Show HN: BigBangJobs - helps you find great mobile app developers - alincatalin0199
http://www.bigbangjobs.info

======
dougbarrett
Some notes:

\- When you go to "Apply as a Developer" the title is "Apply as a Designer"
then the copy says "Apply as a Developer" \- When you're on the "Apply as a
Developer/Designer" page, the "Post a Job" button gets squished.

    
    
      - Also on that page, none of the modal windows display.
    

\- I'm a developer, but I'm curious...how are you handling payments? Are they
wiring money? Why do you have to approve projects if they are willing to pay
$100 for you to find a developer?

\- There's an error on line 156 in the wufoo.js file.

\- The bottom says "Apply as a Designer" but it goes to the same page as
"Apply as a Developer". There is a big difference between the two :)

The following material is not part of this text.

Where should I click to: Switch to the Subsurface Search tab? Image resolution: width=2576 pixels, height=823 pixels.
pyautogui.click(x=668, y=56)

\- I don't mean to be rude, but is English your first language? From reading
through the copy on the site, and your blog, I found a lot of grammatical
errors (I'm not saying I'm perfect, nobody is perfect). I'd go on fiverr or
have someone just proof your site, it's worth it. I always have a friend
double check stuff for me :)

It looks cool though. I found your post for the fact you asked in another
thread if anyone knows any mobile app developers. I'd probably delete that
thread, because it makes you look like a recruiter that's just getting
started.

Good luck!

------
alincatalin0199
Hi everyone! I'm the guy who developed BigBangJobs - so please feel free to
ask anything if you have any questions!

Also any feedback is very much appreciated!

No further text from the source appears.